In the act of adoration of the magi, St. Matthew, a good expert on the Davidic traditions, thinking of the readers of his gospel, does not omit the significant detail of showing ‘the child with Mary, his mother.’ In this way, he associates and confirms Mary as the gebirah of the messianic kingdom. Moreover, it is she who enthrones and presents the king-Messiah to the adoration of the magi, exercising one of the specific missions of the gebirah.
But her greatest mission would be revealed to her in time, from the cross. She would become a mother to all, especially in our greatest moments of need and suffering, and it is simply perfect, that this universal vocation which would span all time and even unto eternity, would be given to her from the agonizing Lord on the Cross. As Marie-Michel Philipon, O.P. says, “Mary, then, is queen, but queen in the way of a mother, serving all her children, guiding them in their most personal and intimate life, not so much by law and precept as by kindly prompting and persuasion, with an affectionate smile on her countenance as she goes about bestowing a mother’s tender care on all her children, on the lowliest no less than on the more fortunate. In fact, the more humble and lowly her children, the more mother she is to them. And the more we put ourselves in Mary’s guiding care, the more quickly she leads us up to God.” (2)
In agony does a mother bring forth her child, and in agony did our Lord declare Mary to be our Mother, from the Cross. Such is the preciousness of any gift that is born through struggle. And so too, may the suffering we go through in union with our Lord and his and our Mother, be a gift that we can offer for the good of others and their eternal destinies. We must remember, that Jesus said, he only did what was asked of him by the Father. Our Lord making her our Mother therefore, also is telling of the Eternal Father’s wish that she be considered as such.
Yesterday we celebrated the Holy Spirit’s decent at Pentecost and in so doing we remember all the ways he has come to us and is with us throughout our lives, but most especially due to the person and unique gift he has blessed us with in Mary.

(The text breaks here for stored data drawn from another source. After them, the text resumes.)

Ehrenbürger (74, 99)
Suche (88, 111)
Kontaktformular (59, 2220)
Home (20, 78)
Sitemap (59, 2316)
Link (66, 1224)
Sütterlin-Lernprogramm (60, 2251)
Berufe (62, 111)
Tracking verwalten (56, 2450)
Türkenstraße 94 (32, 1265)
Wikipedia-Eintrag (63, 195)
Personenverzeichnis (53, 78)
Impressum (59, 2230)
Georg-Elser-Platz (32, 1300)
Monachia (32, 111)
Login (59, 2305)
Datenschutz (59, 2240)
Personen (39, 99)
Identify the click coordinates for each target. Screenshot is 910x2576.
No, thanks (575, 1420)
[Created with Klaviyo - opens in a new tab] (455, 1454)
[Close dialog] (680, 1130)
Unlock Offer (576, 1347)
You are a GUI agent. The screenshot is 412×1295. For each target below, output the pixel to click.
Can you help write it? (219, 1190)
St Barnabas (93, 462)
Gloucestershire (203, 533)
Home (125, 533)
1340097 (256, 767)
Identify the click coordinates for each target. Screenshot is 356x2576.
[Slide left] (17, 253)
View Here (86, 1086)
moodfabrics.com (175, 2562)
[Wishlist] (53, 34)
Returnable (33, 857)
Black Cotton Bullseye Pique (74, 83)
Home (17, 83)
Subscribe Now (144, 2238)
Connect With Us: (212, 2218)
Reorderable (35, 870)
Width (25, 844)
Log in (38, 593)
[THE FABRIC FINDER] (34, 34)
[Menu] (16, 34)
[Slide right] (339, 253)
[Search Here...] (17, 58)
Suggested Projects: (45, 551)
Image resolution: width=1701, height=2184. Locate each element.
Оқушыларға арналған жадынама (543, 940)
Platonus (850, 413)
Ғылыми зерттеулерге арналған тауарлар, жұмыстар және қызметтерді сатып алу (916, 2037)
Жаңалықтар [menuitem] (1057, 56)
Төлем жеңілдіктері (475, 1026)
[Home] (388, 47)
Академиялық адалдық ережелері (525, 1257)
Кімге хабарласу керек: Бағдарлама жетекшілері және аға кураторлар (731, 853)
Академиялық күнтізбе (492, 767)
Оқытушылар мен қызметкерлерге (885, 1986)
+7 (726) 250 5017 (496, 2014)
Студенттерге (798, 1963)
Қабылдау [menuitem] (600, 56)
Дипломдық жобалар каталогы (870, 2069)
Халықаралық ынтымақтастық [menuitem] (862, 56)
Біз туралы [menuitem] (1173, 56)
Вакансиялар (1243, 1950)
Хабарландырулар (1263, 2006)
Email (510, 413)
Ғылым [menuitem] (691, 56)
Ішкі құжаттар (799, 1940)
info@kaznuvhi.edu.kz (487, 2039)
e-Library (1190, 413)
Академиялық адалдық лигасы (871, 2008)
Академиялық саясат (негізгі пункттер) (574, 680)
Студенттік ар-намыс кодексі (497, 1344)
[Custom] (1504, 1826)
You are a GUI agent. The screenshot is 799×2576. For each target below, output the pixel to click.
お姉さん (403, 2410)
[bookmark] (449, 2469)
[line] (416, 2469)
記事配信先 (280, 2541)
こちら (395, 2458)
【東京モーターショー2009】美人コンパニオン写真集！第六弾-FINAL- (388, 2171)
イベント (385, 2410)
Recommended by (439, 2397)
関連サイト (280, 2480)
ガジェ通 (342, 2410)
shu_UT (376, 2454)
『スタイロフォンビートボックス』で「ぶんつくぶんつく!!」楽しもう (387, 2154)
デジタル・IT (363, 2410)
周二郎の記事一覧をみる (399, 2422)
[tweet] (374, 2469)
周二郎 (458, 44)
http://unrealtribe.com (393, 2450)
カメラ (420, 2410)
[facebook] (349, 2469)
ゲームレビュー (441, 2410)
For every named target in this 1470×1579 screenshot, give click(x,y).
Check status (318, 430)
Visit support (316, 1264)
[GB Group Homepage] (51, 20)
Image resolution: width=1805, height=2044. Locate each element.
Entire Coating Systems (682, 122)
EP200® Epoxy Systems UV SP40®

A sure way of attracting the Holy Spirit into our lives, is by imitating the virtues of the Blessed Mother. Let us ask her therefore continually in prayer, to “pray for us sinners, now and at the hour of our death” so that we too may unite with all the angels and saints in loving her forever, and with her loving and worshipping God in eternity. Amen.
- https://stpaulcenter.com/understanding-mary-as-queen-mother/
- (St. Therese of the Child Jesus, Novissima verba, August 23, 1897). (Marie-Michel Philipon, O.P., More Mother Than Queen, p. 214.)